Many politicians talk about being ‘tough on crime’ and their aims to make criminal prosecution a public policy priority. This doesn’t make societies any safer but instead leads to ineffective and unnecessary laws, the creation of new crimes, and results in excessive prosecution and imprisonment which wastes precious resources and devastates families and communities.

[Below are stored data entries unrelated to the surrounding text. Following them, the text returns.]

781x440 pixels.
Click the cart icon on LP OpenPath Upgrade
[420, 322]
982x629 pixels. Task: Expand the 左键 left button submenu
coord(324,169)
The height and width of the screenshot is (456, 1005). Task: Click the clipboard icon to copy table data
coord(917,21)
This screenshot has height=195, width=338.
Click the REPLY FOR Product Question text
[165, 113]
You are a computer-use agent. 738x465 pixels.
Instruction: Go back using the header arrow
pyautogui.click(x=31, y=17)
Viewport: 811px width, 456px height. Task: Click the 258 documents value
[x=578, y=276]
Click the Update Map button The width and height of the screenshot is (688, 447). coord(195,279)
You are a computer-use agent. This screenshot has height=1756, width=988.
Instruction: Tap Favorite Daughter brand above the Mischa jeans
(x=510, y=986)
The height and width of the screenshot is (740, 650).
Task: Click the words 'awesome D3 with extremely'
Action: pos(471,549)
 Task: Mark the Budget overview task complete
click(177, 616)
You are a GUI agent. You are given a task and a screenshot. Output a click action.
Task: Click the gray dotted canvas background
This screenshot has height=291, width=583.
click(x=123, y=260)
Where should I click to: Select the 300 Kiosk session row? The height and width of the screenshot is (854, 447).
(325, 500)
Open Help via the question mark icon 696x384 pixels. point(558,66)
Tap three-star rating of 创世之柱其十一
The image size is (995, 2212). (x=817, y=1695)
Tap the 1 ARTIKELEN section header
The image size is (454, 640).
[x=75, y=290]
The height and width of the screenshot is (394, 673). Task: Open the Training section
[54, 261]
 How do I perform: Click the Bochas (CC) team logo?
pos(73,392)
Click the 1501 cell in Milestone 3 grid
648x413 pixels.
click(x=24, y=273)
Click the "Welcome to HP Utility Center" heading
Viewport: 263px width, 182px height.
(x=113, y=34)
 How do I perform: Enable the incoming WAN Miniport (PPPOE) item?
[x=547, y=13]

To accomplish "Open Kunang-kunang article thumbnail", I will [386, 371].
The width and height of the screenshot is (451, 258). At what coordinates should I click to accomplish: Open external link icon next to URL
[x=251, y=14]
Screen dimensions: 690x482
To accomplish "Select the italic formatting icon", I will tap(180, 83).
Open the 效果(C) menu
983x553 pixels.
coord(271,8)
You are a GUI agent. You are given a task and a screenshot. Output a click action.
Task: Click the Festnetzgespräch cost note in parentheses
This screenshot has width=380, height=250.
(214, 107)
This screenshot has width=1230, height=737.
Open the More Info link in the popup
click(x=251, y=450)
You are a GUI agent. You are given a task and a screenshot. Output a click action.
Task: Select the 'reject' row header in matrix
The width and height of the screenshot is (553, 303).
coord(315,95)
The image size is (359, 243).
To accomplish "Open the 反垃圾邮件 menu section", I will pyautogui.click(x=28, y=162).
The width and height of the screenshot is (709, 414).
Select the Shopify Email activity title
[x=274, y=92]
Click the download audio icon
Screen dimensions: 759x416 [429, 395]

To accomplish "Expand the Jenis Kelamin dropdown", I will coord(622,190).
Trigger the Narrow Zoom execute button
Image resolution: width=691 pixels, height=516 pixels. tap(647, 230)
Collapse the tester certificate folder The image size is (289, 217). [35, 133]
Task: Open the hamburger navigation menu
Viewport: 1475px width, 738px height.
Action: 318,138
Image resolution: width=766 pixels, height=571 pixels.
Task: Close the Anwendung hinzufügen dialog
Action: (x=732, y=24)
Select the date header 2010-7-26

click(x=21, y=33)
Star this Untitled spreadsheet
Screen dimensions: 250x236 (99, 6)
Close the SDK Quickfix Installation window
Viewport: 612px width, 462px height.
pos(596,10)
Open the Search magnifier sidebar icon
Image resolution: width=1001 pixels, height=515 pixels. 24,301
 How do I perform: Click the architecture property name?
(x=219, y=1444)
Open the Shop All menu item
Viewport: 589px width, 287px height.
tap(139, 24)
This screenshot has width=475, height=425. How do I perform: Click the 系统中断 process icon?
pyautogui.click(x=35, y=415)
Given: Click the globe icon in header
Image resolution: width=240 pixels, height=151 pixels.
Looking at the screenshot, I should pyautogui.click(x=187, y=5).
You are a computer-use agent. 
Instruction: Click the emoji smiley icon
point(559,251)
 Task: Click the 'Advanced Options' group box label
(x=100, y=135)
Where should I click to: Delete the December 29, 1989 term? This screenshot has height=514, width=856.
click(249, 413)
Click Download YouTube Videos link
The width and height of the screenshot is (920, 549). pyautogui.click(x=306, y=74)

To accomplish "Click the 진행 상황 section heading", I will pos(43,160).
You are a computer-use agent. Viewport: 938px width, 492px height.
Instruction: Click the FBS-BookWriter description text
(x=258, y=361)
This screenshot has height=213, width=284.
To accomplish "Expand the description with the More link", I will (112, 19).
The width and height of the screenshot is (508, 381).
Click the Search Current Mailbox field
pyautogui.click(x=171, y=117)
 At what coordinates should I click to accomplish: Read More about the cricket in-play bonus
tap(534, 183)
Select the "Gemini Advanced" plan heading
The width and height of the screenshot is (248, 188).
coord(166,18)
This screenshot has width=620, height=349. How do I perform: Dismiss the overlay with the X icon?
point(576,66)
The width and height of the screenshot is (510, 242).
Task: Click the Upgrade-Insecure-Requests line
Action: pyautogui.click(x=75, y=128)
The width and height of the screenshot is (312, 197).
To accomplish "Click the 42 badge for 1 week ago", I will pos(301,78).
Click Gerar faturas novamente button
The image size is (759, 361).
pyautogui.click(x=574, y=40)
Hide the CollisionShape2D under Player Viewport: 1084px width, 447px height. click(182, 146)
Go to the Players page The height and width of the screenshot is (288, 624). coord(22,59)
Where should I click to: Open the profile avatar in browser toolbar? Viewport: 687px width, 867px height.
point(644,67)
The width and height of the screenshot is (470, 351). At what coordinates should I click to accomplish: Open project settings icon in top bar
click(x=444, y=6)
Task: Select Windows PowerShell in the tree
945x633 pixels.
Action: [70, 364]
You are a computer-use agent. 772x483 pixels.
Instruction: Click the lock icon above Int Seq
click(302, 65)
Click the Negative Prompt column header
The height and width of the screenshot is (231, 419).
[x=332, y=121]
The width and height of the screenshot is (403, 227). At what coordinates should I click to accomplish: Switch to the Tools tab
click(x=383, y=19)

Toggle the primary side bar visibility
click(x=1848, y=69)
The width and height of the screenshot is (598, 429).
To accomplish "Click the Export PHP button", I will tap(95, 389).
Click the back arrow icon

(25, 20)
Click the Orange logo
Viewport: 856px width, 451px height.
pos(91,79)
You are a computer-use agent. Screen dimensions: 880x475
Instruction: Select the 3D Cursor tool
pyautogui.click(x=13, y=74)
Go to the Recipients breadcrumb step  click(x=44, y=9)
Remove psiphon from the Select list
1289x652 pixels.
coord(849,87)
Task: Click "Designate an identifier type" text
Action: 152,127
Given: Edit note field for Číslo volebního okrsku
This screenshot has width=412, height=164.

Punitive approaches lead to expanding police powers and overcriminalisation, which in turn leads to overburdened systems and the rise of truncated processes to impose punishment without trial, through such means as coercive  plea bargaining or trial waivers.

The Sentencing Project


Fair Trials builds and works with coalitions across movements to find alternative solutions to criminalisation. We campaign against new and existing laws that try to use criminal powers to deal with social problems, political issues such as migration and minor offences, such as fare evasion. People with mental health or neurodivergent conditions, or substance addiction, should receive support and treatment instead of punishment.

Hate speech

Fair Trials has called on the European Parliament and other governmental bodies to abandon the criminalisation approach to hate speech and hate crime, and to address the underlying social issues that drive inequality.

Gender-based violence

Fair Trials has joined other organisations to call on the EU to take an inclusive approach to gender-based violence that centres on survivors and addresses underlying social issues rather than increased criminalisation. We also call for better treatment of domestic survivors who are accused of crimes.


During the Covid-19 pandemic, many countries passed laws to enforce lockdowns that led to the criminalisation of hundreds of thousands of people.  Fair Trials exposed how these laws were often enforced in an arbitrary and discriminatory way, and has opposed the use of heavy-handed policing and prosecution to deal with a public health crisis. In the UK, we have called for Covid prosecutions to be dropped and for all related fines to be refunded.


Public health issues call for education and leadership not criminalisation and punishment.